Reproduce the listing below word for word, starting at its first line and ending at the line containing "pyautogui.click(x=1466, y=13)", with both of those lines included.
━━━━━━━━━━━━━━━━━━━━━━━━━━━━━━
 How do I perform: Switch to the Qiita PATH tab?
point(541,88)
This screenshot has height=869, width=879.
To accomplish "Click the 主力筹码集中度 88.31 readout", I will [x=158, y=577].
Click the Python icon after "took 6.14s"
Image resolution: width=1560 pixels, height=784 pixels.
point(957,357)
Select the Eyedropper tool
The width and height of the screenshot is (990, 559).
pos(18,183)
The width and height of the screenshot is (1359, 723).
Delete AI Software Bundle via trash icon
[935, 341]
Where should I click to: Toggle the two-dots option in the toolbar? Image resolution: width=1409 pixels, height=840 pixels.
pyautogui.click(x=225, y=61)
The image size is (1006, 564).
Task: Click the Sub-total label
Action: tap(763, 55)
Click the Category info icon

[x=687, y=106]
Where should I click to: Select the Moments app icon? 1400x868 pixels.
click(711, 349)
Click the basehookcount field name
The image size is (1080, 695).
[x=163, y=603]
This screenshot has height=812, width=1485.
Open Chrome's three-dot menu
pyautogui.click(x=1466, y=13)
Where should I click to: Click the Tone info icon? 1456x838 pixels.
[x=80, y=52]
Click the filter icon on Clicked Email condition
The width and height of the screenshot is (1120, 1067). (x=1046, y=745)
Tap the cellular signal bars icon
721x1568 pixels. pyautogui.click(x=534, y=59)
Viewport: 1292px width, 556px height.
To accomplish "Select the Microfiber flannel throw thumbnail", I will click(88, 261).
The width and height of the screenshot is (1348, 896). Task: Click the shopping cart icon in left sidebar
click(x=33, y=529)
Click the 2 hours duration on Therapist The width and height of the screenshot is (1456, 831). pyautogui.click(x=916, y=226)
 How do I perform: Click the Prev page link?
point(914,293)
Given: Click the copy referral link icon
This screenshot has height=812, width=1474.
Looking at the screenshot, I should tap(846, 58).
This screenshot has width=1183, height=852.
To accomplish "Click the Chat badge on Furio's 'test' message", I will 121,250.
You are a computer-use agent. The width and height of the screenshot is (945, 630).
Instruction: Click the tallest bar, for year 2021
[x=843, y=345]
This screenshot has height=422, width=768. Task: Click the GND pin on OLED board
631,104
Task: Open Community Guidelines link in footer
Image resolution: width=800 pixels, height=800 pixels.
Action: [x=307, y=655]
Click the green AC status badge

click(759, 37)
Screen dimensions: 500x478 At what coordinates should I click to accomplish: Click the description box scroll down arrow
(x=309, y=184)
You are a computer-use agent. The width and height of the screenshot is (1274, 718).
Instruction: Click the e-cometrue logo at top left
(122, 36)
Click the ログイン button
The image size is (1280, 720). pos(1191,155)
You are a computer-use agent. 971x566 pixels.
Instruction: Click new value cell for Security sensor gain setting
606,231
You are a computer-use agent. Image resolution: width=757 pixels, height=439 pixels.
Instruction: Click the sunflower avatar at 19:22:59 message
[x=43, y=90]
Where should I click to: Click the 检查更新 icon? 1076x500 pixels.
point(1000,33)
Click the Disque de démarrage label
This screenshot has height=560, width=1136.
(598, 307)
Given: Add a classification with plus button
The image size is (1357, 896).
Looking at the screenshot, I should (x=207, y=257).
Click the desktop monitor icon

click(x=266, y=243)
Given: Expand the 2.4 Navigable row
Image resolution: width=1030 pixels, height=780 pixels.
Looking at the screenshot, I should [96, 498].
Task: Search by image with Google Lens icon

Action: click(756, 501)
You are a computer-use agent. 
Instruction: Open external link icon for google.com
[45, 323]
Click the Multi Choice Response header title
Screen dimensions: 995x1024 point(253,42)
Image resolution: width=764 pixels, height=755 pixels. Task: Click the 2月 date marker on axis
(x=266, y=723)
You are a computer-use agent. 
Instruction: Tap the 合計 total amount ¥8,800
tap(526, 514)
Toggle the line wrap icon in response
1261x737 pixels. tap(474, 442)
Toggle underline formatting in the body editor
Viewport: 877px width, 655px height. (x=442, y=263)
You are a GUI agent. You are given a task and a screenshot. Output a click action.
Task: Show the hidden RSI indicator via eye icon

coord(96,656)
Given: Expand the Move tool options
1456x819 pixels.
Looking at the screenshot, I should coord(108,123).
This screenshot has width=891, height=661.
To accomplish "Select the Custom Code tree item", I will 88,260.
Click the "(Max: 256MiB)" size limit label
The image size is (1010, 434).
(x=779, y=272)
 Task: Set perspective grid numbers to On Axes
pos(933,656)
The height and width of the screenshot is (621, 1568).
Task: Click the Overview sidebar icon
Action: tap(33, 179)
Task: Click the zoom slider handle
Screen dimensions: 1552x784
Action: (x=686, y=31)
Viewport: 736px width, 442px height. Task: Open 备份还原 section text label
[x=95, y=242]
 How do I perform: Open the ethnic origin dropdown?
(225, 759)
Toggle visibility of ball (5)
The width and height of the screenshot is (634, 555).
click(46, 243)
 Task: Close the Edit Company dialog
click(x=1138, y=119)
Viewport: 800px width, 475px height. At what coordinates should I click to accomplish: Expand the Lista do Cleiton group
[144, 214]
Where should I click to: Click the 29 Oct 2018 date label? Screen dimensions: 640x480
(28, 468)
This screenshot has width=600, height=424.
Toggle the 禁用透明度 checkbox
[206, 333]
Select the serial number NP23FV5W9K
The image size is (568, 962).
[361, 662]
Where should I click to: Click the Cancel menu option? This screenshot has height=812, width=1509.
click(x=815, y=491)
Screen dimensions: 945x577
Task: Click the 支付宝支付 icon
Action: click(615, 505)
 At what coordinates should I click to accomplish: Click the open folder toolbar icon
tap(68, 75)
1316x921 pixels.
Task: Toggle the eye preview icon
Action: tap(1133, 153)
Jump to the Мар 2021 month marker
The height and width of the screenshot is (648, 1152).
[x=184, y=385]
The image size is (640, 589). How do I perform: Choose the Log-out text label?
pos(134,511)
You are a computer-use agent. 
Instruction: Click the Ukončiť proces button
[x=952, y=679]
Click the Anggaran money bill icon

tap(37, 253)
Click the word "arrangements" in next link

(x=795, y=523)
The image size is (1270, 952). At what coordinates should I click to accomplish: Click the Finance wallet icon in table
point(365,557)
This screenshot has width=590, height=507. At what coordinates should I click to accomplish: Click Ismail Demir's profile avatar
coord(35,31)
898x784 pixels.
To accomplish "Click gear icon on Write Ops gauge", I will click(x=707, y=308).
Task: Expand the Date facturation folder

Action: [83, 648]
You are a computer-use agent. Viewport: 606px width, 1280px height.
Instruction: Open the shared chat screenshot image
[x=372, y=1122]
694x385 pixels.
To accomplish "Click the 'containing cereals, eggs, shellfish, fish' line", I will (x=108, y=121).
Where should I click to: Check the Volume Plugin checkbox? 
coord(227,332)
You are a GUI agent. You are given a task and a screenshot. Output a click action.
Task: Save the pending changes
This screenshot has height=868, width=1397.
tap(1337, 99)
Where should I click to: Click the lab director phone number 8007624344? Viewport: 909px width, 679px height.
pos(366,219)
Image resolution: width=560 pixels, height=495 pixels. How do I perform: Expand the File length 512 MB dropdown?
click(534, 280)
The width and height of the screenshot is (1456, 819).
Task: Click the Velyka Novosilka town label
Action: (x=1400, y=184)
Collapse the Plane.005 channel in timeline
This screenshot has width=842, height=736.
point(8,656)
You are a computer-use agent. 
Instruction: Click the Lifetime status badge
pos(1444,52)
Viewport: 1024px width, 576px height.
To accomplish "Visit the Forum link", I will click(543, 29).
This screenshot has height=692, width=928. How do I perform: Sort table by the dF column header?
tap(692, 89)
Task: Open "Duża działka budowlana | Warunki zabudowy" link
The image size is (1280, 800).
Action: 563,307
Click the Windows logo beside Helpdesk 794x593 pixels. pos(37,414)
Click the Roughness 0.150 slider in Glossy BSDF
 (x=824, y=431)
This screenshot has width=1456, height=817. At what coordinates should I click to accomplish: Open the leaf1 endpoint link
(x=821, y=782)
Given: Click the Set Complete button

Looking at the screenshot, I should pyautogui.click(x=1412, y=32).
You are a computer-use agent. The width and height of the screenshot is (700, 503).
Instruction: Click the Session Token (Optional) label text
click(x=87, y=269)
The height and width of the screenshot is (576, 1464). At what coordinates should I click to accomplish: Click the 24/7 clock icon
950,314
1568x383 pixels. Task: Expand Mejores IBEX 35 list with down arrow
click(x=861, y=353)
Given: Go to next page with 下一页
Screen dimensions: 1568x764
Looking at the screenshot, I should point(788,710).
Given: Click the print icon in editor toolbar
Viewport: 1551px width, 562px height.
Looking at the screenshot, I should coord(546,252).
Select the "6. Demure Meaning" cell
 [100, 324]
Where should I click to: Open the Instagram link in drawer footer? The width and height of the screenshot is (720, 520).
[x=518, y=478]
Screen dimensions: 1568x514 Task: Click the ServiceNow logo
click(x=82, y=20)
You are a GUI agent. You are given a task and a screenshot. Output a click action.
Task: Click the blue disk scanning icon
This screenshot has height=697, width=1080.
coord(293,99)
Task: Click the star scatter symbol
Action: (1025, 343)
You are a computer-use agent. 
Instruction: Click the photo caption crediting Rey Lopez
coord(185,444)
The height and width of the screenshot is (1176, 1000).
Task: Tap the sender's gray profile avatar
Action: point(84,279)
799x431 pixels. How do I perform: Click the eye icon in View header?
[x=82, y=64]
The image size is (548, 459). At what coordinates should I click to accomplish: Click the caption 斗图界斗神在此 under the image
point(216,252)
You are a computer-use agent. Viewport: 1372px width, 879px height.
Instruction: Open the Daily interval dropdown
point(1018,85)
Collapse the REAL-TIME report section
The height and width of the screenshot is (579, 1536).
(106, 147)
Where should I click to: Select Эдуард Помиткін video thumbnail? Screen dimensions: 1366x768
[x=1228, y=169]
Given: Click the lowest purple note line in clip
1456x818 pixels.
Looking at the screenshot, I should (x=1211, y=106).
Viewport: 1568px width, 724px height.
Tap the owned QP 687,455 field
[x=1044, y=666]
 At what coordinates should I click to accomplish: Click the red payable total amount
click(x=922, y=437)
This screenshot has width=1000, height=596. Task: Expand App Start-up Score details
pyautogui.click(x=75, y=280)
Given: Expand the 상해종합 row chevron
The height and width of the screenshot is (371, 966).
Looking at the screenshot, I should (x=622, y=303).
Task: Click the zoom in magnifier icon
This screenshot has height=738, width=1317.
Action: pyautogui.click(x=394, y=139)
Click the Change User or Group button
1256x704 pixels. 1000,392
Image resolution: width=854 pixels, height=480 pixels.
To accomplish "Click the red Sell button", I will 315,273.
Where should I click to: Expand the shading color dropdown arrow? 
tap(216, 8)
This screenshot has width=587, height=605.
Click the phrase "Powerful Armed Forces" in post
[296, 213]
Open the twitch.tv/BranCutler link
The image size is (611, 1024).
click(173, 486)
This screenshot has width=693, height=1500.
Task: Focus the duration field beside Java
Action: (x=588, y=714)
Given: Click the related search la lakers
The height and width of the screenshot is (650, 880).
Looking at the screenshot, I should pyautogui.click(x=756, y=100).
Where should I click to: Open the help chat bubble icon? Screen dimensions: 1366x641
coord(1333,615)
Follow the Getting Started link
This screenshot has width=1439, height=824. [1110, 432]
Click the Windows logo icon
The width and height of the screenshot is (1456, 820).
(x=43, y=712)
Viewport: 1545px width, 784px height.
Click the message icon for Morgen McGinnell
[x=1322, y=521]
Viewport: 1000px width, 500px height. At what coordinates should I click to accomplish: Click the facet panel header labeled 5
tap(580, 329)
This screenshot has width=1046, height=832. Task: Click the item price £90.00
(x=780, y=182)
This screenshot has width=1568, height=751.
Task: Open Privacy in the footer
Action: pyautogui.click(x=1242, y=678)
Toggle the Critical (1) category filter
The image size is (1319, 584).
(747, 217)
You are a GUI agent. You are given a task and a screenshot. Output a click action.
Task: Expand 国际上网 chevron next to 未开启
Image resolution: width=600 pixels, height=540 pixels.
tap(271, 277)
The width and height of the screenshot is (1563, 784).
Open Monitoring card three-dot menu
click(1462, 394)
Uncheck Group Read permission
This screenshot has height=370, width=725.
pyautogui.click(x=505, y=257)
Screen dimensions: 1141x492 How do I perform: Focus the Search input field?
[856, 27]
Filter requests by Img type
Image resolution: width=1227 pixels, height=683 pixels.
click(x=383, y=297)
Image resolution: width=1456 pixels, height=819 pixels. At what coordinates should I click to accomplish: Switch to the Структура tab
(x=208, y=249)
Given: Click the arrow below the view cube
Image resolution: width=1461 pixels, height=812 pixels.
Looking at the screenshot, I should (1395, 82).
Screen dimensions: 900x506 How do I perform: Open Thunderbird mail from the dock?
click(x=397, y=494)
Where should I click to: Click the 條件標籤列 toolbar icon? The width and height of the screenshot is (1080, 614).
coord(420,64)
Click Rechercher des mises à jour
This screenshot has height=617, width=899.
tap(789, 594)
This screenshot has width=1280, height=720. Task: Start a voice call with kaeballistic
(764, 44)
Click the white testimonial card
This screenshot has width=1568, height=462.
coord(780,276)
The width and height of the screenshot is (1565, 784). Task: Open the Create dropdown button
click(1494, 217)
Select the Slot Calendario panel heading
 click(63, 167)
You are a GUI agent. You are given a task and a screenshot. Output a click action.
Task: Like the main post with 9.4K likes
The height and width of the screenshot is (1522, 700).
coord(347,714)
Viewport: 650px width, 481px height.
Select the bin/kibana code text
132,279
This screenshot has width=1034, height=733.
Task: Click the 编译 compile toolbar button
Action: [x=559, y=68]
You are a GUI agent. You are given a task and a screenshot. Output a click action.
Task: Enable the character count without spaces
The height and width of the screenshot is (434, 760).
━━━━━━━━━━━━━━━━━━━━━━━━━━━━━━
Solved exercise:
 How do I perform: Switch to the Qiita PATH tab?
point(541,88)
This screenshot has height=869, width=879.
To accomplish "Click the 主力筹码集中度 88.31 readout", I will [x=158, y=577].
Click the Python icon after "took 6.14s"
Image resolution: width=1560 pixels, height=784 pixels.
point(957,357)
Select the Eyedropper tool
The width and height of the screenshot is (990, 559).
pos(18,183)
The width and height of the screenshot is (1359, 723).
Delete AI Software Bundle via trash icon
[935, 341]
Where should I click to: Toggle the two-dots option in the toolbar? Image resolution: width=1409 pixels, height=840 pixels.
pyautogui.click(x=225, y=61)
The image size is (1006, 564).
Task: Click the Sub-total label
Action: tap(763, 55)
Click the Category info icon

[x=687, y=106]
Where should I click to: Select the Moments app icon? 1400x868 pixels.
click(711, 349)
Click the basehookcount field name
The image size is (1080, 695).
[x=163, y=603]
This screenshot has height=812, width=1485.
Open Chrome's three-dot menu
pyautogui.click(x=1466, y=13)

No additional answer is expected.